3. Ascoltate i clienti e consentite loro di narrare le storie sull’azienda. Sviluppare una storia che possa aiutare i consumatori a rispondere a ciò di cui hanno bisogno. Pensate a come i vostri clienti hanno ottenuto dei benefici dalla vostra azienda. Perché ogni azienda di successo ha molte storie di clienti ispirati alle spalle, storie da far emergere. Qualunque sia la vostra azienda, occorre solo capire come creare connessioni emozionali con i clienti. Il caso di successo che vi segnalo riguarda stavolta un ente pubblico: #Intimaumbria è un progetto della regione Umbria tra storytelling e gamification. L’obiettivo era la scoperta delle storie “intime” dell’Umbria. In gara nove squadre e ciascuna composta da un videomaker, un instagramer e un blogger. Tutte le storie sono state caricate su Umbria on the Blog, con il successivo voto della community
4. Sorprendete i vostri clienti nel raccontare storie. La cosa migliore da fare è raccontare storie sorprendenti ed emozionali sui social media, storie che partono dagli stessi clienti che diventano moderni testimonial del brand. Guardate ai vostri clienti più appassionati o quelli che hanno avuto le interazioni più significative con voi. Poi date loro gli strumenti per raccontare di voi, però partendo da loro stessi (e magari dalla loro personale esperienza d’acquisto). Con un po’ di incoraggiamento è possibile addirittura richiedere ai clienti di avviare un movimento di narrazione intorno al brand.

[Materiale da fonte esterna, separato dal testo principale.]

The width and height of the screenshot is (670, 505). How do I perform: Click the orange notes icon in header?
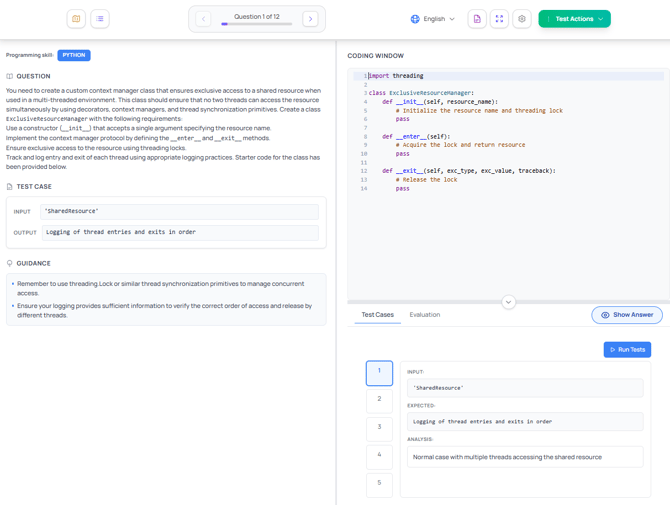(x=76, y=19)
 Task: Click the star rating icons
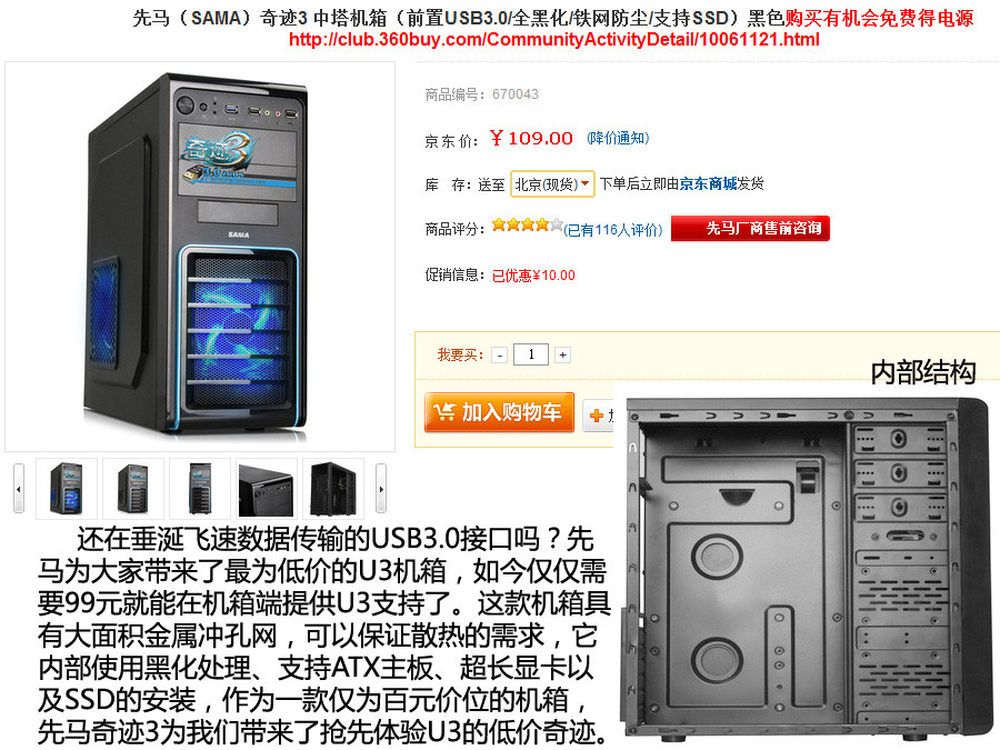pos(527,224)
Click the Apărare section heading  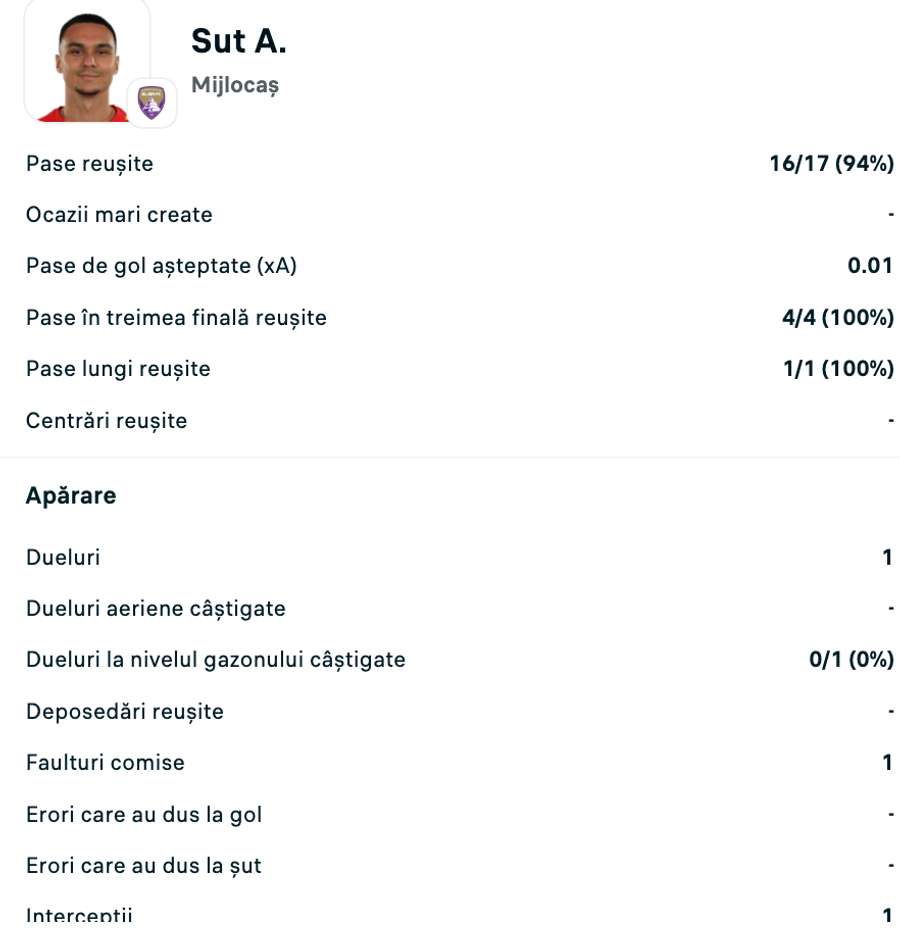click(71, 495)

Su questo punto di Kerpen vi segnalo le narrazioni sottese al social commerce Blomming, una piattaforma con oltre ventiduemila “shop” attivati da artigiani. In questa community valgono le relazioni, non le metriche, ed ecco perché le attività di “narrazione” partecipata  sono protese all’ascolto e al divertimento. Per Blomming il riferimento è la definizione del 1998 di Jeff Bezos, fondatore di Amazon, che parlava di “Shoptainment”. Sia per i venditori sia per i compratori l’esperienza dev’essere quella ludica di interazione con i contenuti.
5. Inserite spesso le immagini nella narrazione. Una foto vale più di mille parole. La crescente popolarità dei social network fotografici come Pinterest e Instagram evidenzia proprio questo aspetto. Online le immagini possono potentemente mostrare il dietro le quinte della storia del vostro brand, il vostro ufficio e i vostri colleghi o collaboratori.
Fa scuola per questo punto la campagna “Salviamo le Alpi” promossa da Greenpeace. La community ha partecipato attivamente stampando il cartello “Qui Api al sicuro” e piantandolo nei propri orti, giardini o balconi, per poi procedere a diffondere le foto su Twitter con l’hashtag #SOSapi.
6. Inserite i video nella narrazione. Un video vale ancora più di mille parole. Da trenta secondi a pochi minuti, il video può catturare il pubblico in rete, rendono emotivamente accattivante e ancora più emozionale la storia. Così i brand si videoraccontano con successo in  modo originale, riuscendo a “mitizzare” la loro storia e appassionando l’utente consumatore finale.
Tutto questo si può cogliere nell’ultimo film di Enel. L’azienda ha raccontato i suoi cinquant’anni – ovvero 18.250 giorni – percorrendo 40 Paesi nel mondo e facendo firmare l’opera a 40 registi differenti scelti attraverso il crowdsourcing e poi allineati con conference call via Skype dal regista Kal Karman, a capo del progetto.
7. Siate empatici. Per raccontare storie occorre essere autentici, altrimenti non si riesce a costruire una relazione empatica con la propria community. Così le storie devono “umanizzare” l’azienda. Si può essere il migliore narratore del mondo, ma se non si utilizza la storia per convertire il pubblico in clienti, lo sforzo sarà privo di significato. Inoltre se si raccontano splendide storie a persone sbagliate anche la migliore storia non venderà.
Per questo punto di Kerpen vi segnalo la storia di una famiglia, di una latteria e di un sogno. Ovvero il video di “Sammontana”. Si tratta di un cortometraggio firmato dal filmaker fiorentino Virgilio Villoresi. Tutti gli effetti del video sono elaborati con la tecnica dello stop motion, muovendo gli oggetti dal vivo, per un totale di 3.550 scatti che in successione creano l’illusione del movimento. Il progetto nasce in collaborazione con Armando Testa.